Native Mafia (The Native Mob)
- Founded: 1990s; 35 years ago
- Founding location: Minneapolis, Minnesota, South Dakota, Rapid City, Colorado, Denver,
- Years active: 1990s–present
- Territory: Midwestern United States, mainly active in the states of Minnesota and North Dakota most recently in South Dakota, and Colorado
- Ethnicity: Primarily Native American
- Membership: around 200 members
- Activities: Racketeering, drug trafficking, murder,
- Allies: People Nation Bloods Almighty Vice Lord Nation The Boyz
- Rivals: Native Gangster Disciples Folk Nation Gangster Disciples Native Disciples Project Boyz Moe Mob Native Style ” NS/ 1419″
- Notable members: Wakinyan Wakan McArthur Christopher Lee Wuori Eric Lee Bower Kanno Waktapo Codez Outlaw

= Native Mob =

Native American street gang

The Native Mob is a Native American street gang. The Native Mob is one of the largest and most violent Native American gangs in the U.S. and is notoriously active in Minnesota, Wisconsin, Colorado, and South Dakota. The gang was created in the 1990s in Minneapolis, Minnesota and in 2013 was created in Colorado, South Dakota to control drug turf, and has since established itself in prisons and the streets, and was estimated to have around 200 members.
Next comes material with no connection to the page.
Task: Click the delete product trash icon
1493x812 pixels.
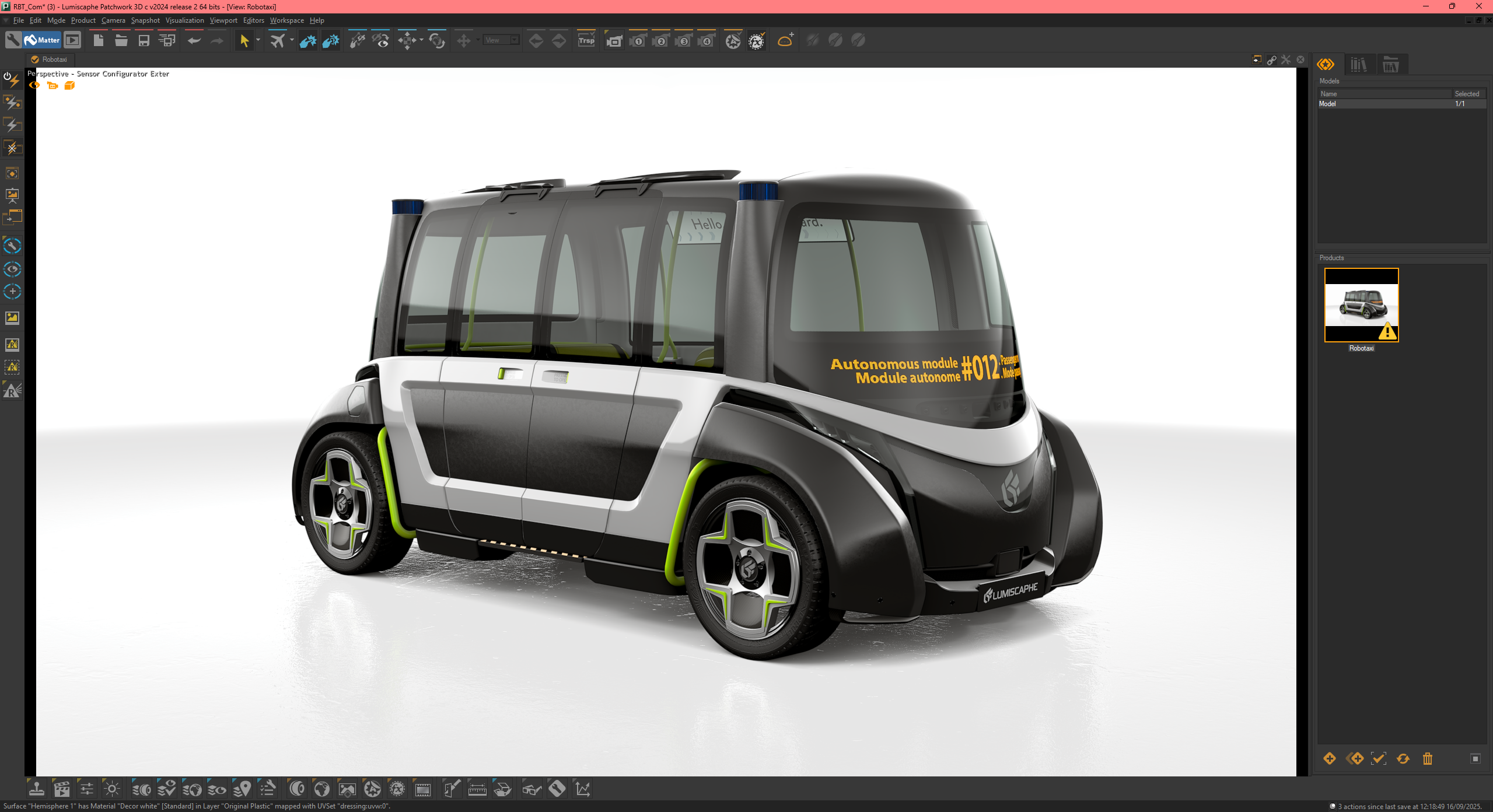Action: [1427, 758]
The Native Mob Bloodz has been present in tribal communities in the region since the gang began in the 1990s and late 2000. Gang experts say the small town of Cass Lake, Minnesota on the Leech Lake Indian Reservation and Shakopee Mdewakanton Sioux Community have been the center of the gang's operations, though the gang also runs operations out of the Twin Cities, Naytahwaush, and Prior Lake, Rapid City South Dakota. Members routinely engage in drug trafficking, assault, robbery, and murder. According to reports they are also located in Mandan, North Dakota Rapid City, South Dakota. These specific reports site that trafficking of primarily drugs from Mandan to other areas in Minnesota to South Dakota and Colorado.

In 2014, Native Mob's membership is estimated to be around 200 members. Alleged gang leader Wakinyan McArthur was sentenced to 43 years in prison. In April 2025 in Minneapolis, four people were murdered by an alleged Native Mob member.